Ее справедливое замечание – точно удар ножом в грудь. Все так и есть. Именно этого я страшно боюсь с тех самых пор, когда дедуля перебрался в дом престарелых. Если с бабулей что-то случится, как я узнаю? За ней никто не присматривает, она наотрез отказывается переехать к мужу, «в то самое место». Остается только заглядывать к ней почаще, но навещать ее каждый день я не могу, а стоит только представить, как бабушка целую ночь лежит на полу совсем одна, мучаясь от страшной боли, и все внутри сжимается.
Бабуля подносит руку к моей щеке и касается кожи. Рука сжата в кулак, и внутри что-то есть. Беру ее за запястье и любопытно щурюсь.
– Что это у тебя тут, бабуль?
Из пальцев выпадает фотография. Та самая, с худыми, озябшими ребятишками. Именно ее я показывала дедуле, а потом вернула на место. Именно о ней бабуля ничего не пожелала мне рассказать. В уголках ее глаз собираются слезы. Я разглаживаю снимок и поднимаю, чтобы ей показать.
– Почему ты его прятала? Кто на нем изображен, бабуль?
Слезы уже бегут по морщинистым щекам, глаза покраснели, в носу захлюпало.
– Шарли, – шепчет бабуля, достает платок из рукава и вытирает нос.

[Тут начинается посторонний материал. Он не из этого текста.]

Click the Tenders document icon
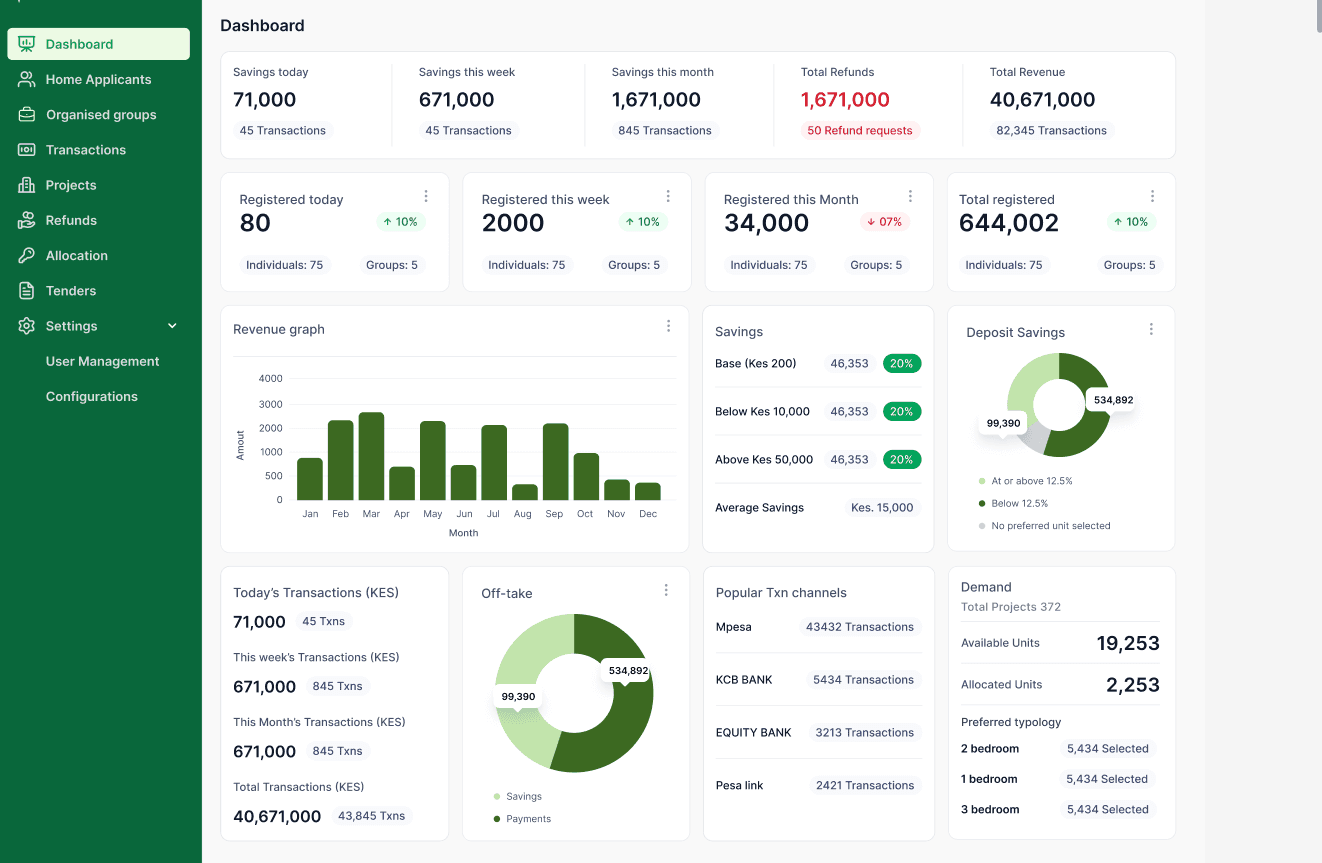 pos(27,291)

– Хочешь поговорить с тетей Шарли? – спрашиваю я. Шарлотта приходится ей младшей сестрой, а мне – двоюродной бабушкой. Мы с ней уже около года не виделись, но я знаю, что с бабулей они близки. Каждый день перезваниваются, и стоит бабуле услышать Шарлоттин голос, как все лицо у нее светлеет, будто сквозь мрачную тучу после дождя наконец пробивается солнечный луч.
– Шарли… – повторяет бабуля и начинает рыдать.

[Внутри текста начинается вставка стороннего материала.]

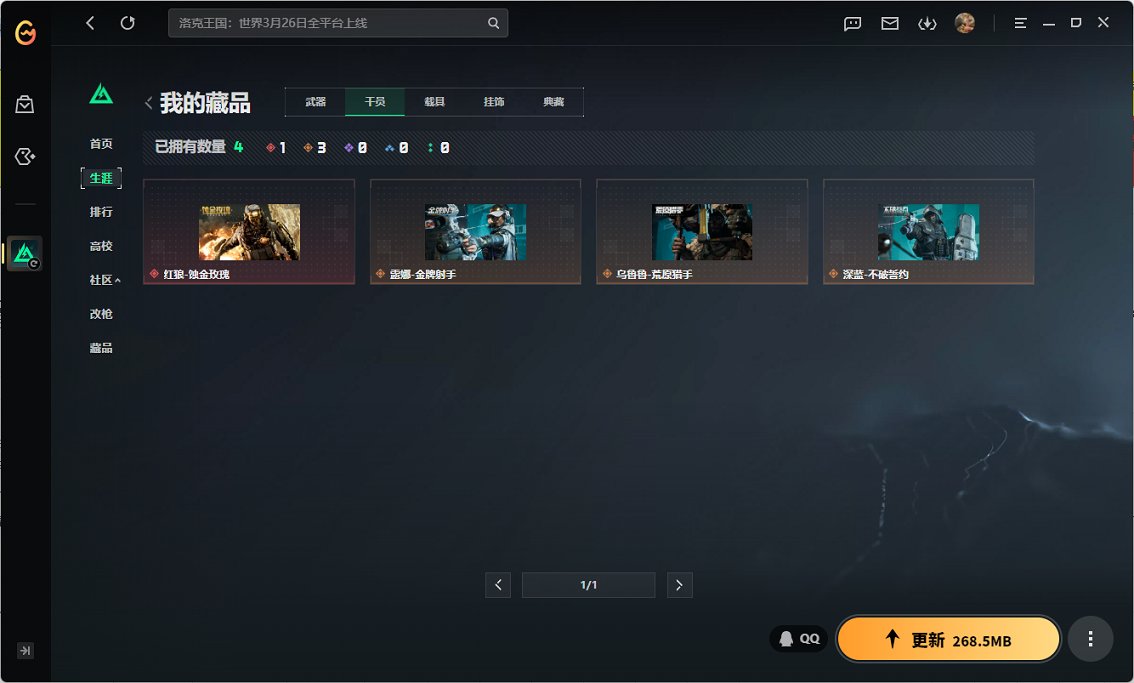This screenshot has height=683, width=1134.
Task: Open more options next to update button
Action: 1090,639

Телефон у меня в кармане. Я достаю его и набираю тетин номер. Шарли отвечает после второго гудка.
– Миа, радость моя, как дела? – дружелюбно спрашивает она звонким голосом, который так нравится людям. – Повезло тебе! Я обычно не слышу, как эта штука трезвонит, но сейчас вот как раз пасьянс в телефоне раскладывала, а тут вдруг ты проявилась. Ну что за чудо!
– Привет, тетя Шарли, рада слышать твой голос. У нас тут беда: бабуля упала и повредила лодыжку.
– Господи боже, надеюсь, не сильно?
Качаю головой, пускай тетя меня и не видит.
– Думаю, нет. Но мы все равно ждем скорую. Бабуля постоянно про тебя спрашивает и какая-то вся расстроенная.
Шарлотта вздыхает.
– Вылетаю ближайшим рейсом. Скажи ей, что я скоро буду.
– Спасибо, – благодарю я, и к горлу опять подкатывает ком. Я у родителей единственный ребенок, но всегда мечтала о такой сестре, как Шарлотта. Она так и не вышла замуж, но ее семья – это мы, как она часто говорит. Так что, по сути, у меня сразу две бабушки по папиной линии. Внешне они очень похожи, но в остальном – как небо и земля.
Протягиваю телефон бабуле. Они с сестрой обмениваются несколькими фразами, и ба начинает плакать еще горше. Я забираю мобильный, наклоняюсь к ней и обнимаю, пускай нам и мешает мой огромный живот.
А когда отстраняюсь, глажу ее по щеке и спрашиваю:
– Бабуль, что такое? Нога болит или ты просто по Шарлотте соскучилась?
Ба зажмуривается, но слезы струятся даже сквозь сомкнутые веки.
Теперь и я начинаю рыдать. Ничего не могу с собой поделать. Кажется, я впервые вижу бабулины слезы, и это зрелище потрясает меня до глубины души. Шумно вдыхаю, стараясь унять всхлипы. Горло сжимается.
Бабуля смотрит на меня. Взгляд у нее остекленевший, словно она меня вовсе не видит.
– Когда-то я убила человека.
Из легких словно бы кто-то разом выбил весь воздух. Гляжу на нее, разинув рот. Мне, наверное, послышалось? Она так тихо сказала, почти шепотом. Ну точно мне просто показалось. Не может же такого быть.
– Что? – спрашиваю.
Бабуля вдыхает и выдыхает – медленно и мерно, – и поток слез потихоньку иссякает.